Exercise description:
From the data below, repeat exactly the lines from the line with "Click the TK 23 logo" to the line with "Open the SSL", both included.

[Saved data entries]
....

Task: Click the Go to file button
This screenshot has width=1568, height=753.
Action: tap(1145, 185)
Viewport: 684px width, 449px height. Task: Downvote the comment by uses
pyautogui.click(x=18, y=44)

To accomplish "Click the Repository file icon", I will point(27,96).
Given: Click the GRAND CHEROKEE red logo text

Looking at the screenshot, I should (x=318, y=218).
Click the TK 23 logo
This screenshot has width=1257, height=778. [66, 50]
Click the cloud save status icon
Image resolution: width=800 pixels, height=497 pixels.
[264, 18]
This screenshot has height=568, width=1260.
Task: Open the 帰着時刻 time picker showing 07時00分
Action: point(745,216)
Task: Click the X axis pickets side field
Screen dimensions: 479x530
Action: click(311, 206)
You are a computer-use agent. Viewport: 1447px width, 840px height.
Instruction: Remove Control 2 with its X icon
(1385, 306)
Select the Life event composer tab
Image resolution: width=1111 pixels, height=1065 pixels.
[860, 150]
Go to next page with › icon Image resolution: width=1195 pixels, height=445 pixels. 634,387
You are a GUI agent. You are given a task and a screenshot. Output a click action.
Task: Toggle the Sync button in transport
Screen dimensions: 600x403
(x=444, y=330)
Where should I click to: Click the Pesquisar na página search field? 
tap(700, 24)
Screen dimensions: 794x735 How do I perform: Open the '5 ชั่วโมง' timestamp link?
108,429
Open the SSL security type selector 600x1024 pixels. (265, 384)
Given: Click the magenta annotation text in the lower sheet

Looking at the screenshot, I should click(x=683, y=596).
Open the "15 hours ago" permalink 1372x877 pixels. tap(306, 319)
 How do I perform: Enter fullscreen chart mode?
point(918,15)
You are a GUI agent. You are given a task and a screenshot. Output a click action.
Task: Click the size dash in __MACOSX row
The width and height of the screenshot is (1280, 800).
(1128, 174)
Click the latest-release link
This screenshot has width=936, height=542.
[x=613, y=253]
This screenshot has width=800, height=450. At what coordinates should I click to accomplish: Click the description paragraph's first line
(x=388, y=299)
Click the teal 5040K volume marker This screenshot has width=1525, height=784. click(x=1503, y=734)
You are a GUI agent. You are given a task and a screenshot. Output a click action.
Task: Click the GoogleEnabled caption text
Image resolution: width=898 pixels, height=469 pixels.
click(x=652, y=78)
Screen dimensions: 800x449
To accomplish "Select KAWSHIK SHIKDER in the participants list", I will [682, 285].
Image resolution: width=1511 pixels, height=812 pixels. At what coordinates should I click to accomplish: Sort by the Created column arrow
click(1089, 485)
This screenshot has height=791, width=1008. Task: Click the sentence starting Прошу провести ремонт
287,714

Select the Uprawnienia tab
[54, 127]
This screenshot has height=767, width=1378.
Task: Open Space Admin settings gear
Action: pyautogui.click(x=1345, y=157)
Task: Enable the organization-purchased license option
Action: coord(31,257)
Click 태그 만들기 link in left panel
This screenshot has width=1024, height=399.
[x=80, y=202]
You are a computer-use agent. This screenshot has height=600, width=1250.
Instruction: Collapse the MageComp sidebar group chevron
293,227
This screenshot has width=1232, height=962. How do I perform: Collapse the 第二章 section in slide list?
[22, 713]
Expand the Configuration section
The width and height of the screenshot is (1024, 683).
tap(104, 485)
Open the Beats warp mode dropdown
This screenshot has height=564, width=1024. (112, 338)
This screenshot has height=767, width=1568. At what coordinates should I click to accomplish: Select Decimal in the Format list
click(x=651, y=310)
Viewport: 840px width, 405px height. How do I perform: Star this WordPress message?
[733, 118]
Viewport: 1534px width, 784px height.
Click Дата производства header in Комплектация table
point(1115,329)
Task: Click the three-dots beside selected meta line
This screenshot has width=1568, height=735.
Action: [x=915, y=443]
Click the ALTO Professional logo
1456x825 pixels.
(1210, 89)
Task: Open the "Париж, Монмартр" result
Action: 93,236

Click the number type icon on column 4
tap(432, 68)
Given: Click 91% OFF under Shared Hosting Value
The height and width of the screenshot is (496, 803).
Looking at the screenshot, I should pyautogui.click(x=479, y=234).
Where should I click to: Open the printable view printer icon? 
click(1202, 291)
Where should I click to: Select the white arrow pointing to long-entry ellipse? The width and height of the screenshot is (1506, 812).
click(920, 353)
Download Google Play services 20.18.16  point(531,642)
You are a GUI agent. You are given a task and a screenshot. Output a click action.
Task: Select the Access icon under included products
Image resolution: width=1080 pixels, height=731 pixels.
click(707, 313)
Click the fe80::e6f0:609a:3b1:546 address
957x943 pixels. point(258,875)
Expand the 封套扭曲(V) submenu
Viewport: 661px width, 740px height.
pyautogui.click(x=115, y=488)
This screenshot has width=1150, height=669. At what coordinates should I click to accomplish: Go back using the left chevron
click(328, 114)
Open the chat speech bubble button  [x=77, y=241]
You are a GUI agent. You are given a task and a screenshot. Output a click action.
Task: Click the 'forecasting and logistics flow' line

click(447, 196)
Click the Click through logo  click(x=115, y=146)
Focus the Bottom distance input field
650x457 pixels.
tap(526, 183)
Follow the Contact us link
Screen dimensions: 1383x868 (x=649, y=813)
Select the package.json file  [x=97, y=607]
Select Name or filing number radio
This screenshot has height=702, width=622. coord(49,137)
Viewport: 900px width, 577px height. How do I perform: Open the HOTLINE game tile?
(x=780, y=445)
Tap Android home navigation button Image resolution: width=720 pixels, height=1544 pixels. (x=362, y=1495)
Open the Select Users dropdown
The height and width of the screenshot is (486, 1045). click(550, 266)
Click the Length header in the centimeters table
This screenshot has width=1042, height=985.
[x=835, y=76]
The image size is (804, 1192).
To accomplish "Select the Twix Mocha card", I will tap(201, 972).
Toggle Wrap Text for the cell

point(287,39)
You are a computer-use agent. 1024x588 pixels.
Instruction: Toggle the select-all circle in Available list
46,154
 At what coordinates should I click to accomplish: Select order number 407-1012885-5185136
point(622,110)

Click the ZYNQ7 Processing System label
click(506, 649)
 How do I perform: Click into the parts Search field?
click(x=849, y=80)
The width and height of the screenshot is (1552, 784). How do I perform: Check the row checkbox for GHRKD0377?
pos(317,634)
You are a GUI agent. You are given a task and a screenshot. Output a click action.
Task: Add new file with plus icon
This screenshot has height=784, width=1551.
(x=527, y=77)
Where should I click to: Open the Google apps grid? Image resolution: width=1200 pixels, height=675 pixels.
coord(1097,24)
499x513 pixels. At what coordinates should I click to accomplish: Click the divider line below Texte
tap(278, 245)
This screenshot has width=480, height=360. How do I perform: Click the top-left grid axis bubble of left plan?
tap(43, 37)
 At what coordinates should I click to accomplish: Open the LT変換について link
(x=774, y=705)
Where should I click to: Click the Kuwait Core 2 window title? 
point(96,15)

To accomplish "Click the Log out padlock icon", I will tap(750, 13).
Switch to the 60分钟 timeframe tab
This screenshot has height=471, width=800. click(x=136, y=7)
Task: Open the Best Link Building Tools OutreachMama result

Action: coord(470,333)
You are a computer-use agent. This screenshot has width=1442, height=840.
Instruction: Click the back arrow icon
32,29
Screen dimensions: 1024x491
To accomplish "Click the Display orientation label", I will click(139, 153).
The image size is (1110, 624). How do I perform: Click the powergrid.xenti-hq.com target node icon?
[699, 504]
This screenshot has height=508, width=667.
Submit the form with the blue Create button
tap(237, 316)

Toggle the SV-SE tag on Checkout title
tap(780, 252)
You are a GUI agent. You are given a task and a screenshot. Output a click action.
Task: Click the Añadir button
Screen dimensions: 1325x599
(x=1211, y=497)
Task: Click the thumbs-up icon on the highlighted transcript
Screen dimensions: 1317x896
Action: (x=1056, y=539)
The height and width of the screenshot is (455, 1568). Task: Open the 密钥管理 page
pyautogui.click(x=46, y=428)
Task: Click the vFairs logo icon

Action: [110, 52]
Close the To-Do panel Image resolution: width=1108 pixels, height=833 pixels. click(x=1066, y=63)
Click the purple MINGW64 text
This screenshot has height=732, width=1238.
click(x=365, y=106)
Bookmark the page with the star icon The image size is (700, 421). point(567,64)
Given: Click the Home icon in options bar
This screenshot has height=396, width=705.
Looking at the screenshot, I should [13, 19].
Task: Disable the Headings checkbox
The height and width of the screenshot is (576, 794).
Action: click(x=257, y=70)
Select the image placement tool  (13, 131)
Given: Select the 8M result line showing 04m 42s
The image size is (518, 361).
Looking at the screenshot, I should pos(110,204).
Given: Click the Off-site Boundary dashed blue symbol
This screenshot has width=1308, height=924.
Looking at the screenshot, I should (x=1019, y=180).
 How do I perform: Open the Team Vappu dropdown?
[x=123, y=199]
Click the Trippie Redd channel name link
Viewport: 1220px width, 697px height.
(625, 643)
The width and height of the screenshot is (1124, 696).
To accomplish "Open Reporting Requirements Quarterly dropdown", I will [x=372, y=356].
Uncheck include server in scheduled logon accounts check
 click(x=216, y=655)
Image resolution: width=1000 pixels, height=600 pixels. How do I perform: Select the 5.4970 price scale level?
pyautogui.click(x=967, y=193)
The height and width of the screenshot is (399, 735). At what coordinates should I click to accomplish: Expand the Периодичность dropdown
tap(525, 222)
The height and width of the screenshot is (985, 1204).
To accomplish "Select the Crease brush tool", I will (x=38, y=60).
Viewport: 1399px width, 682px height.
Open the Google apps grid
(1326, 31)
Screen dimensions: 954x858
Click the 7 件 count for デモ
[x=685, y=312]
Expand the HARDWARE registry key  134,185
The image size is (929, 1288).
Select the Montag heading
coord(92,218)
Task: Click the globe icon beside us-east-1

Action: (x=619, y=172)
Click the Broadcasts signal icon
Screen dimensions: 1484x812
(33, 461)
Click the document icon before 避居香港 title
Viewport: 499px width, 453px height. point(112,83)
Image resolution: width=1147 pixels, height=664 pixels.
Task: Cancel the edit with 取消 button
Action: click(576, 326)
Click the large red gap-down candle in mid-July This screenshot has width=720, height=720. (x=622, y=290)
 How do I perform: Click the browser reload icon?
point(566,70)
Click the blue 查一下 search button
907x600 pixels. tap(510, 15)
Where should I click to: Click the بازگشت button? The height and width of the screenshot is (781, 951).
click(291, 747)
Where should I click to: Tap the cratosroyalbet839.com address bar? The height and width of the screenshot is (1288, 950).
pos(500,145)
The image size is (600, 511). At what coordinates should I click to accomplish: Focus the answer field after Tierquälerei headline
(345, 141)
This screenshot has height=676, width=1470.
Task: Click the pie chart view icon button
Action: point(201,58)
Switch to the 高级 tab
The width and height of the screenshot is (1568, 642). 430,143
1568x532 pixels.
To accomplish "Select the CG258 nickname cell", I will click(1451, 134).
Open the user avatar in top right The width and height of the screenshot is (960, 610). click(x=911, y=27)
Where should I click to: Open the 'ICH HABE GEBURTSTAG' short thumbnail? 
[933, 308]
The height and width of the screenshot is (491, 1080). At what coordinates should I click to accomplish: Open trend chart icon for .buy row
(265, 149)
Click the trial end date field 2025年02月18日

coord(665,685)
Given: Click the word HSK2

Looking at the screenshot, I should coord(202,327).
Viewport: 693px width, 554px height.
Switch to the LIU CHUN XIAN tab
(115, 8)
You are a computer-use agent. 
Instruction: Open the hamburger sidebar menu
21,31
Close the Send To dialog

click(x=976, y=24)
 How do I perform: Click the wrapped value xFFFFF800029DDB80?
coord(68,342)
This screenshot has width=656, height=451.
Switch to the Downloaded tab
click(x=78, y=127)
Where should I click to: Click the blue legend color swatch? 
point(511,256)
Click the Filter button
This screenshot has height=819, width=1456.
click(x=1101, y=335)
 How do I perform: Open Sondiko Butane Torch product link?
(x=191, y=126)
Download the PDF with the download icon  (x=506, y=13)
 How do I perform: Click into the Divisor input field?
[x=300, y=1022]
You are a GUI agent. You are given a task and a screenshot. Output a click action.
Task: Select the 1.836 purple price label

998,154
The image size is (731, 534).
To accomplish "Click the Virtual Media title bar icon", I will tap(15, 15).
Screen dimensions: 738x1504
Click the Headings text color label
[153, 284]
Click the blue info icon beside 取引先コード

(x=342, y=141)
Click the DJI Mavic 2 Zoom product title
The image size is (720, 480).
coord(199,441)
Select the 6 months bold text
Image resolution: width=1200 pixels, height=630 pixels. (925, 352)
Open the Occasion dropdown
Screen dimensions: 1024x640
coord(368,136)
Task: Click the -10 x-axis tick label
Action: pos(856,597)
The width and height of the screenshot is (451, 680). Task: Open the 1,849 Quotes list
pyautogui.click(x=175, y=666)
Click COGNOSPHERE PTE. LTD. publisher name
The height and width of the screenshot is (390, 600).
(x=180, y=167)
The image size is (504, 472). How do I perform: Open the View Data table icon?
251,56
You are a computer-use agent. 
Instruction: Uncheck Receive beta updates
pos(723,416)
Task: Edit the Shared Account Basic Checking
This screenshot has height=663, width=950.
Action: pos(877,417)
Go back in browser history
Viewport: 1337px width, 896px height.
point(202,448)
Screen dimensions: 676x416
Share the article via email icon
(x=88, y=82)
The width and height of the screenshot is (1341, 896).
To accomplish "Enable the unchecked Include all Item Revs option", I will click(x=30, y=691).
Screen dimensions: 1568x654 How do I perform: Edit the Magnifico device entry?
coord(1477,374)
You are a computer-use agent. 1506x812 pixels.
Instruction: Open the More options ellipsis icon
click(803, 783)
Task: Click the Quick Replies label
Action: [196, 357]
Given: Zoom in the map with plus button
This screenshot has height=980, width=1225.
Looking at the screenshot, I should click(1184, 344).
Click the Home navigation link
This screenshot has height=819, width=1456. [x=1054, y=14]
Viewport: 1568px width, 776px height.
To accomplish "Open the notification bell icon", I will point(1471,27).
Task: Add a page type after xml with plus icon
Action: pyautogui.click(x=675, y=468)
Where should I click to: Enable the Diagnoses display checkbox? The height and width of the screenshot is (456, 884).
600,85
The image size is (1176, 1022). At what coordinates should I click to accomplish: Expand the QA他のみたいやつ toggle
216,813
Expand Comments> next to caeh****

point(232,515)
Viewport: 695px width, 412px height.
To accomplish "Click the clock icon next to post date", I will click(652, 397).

....

Result for this task:
Click the TK 23 logo
This screenshot has width=1257, height=778. [66, 50]
Click the cloud save status icon
Image resolution: width=800 pixels, height=497 pixels.
[264, 18]
This screenshot has height=568, width=1260.
Task: Open the 帰着時刻 time picker showing 07時00分
Action: point(745,216)
Task: Click the X axis pickets side field
Screen dimensions: 479x530
Action: click(311, 206)
You are a computer-use agent. Viewport: 1447px width, 840px height.
Instruction: Remove Control 2 with its X icon
(1385, 306)
Select the Life event composer tab
Image resolution: width=1111 pixels, height=1065 pixels.
[860, 150]
Go to next page with › icon Image resolution: width=1195 pixels, height=445 pixels. 634,387
You are a GUI agent. You are given a task and a screenshot. Output a click action.
Task: Toggle the Sync button in transport
Screen dimensions: 600x403
(x=444, y=330)
Where should I click to: Click the Pesquisar na página search field? 
tap(700, 24)
Screen dimensions: 794x735 How do I perform: Open the '5 ชั่วโมง' timestamp link?
108,429
Open the SSL security type selector 600x1024 pixels. (265, 384)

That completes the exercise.